2.肺部毛霉菌病,有反晕轮征,建议每周复查一次CT。怀疑脑部和眼睛受累,查MRI。

3.预防治疗:粒缺和移植患者可选择泊沙康唑缓释片(不用泊沙康唑混悬液)一线预防。

抗毛霉治疗:一线治疗两性霉素B脂质体,5~10mg/kg.d,建议起始就给10mg/kg.d,尤其是中枢感染,肾毒性(可逆)不耐受者,可减量至5mg/kg.d。艾沙康唑效果与两性霉素B制剂治疗效果相当,可缩短QT间期,但肝毒性比其他唑类药物小。

两性霉素B脂质复合物(5mg/kg.d)在不累及中枢感染时可选用。

4.两性霉素B脱氧胆酸盐虽然有效,但毒性明显,且存在剂量累积效应,故仅在无可选药物时才可使用。

5.联合治疗:两药或三药联合治疗血液肿瘤患者的毛霉感染其益处不明确,证据有限,谨慎联合。

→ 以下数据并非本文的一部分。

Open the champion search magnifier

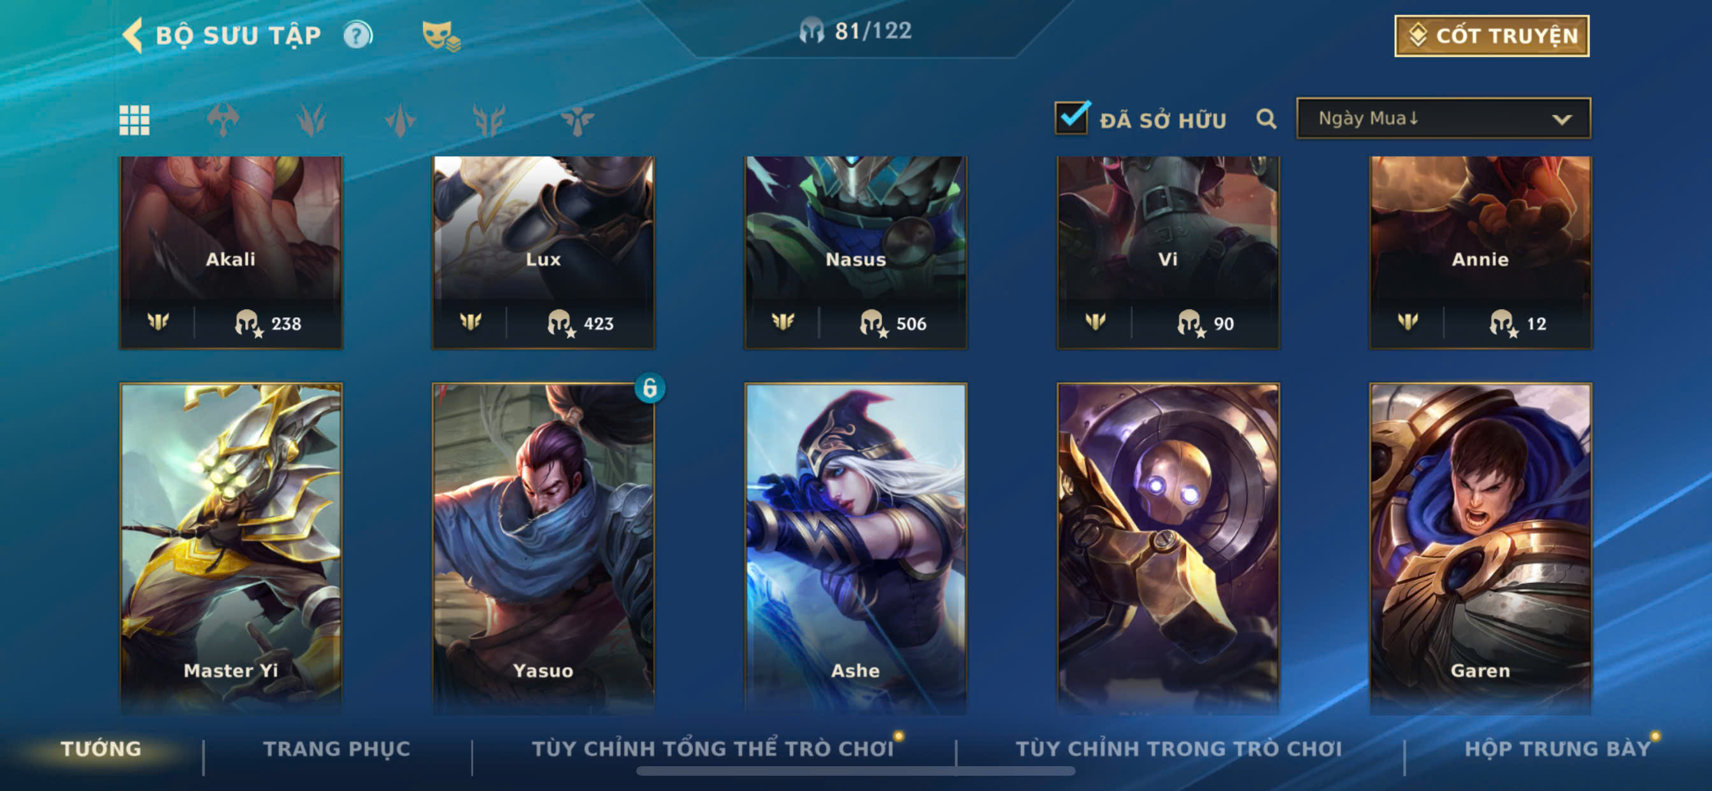(x=1266, y=119)
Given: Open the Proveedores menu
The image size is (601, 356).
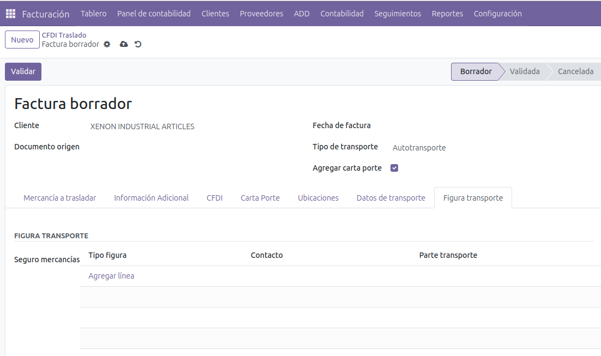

6.补救治疗:毛霉治疗失败的原因有:毛霉耐药和药物毒性不耐受。补救可选择艾莎康唑、泊沙康唑缓释片或静脉制剂。如果艾莎康唑、泊沙康唑缓释片或静脉制剂治疗失败,可选用两性霉素B脂质体。

7.疗程:数周到数月。免疫低下或抑制状态改善,可持续至症状、体征消失,影像学完全恢复。艾莎康唑中位时间84d,泊沙康唑平均6个月,最长3年。静脉制剂转口服可选艾莎康唑、泊沙康唑缓释片。

8.建议临床标本荧光染色后直接镜检;建议手术清创联合药物治疗;停药时机个体差异大,避免过早停药。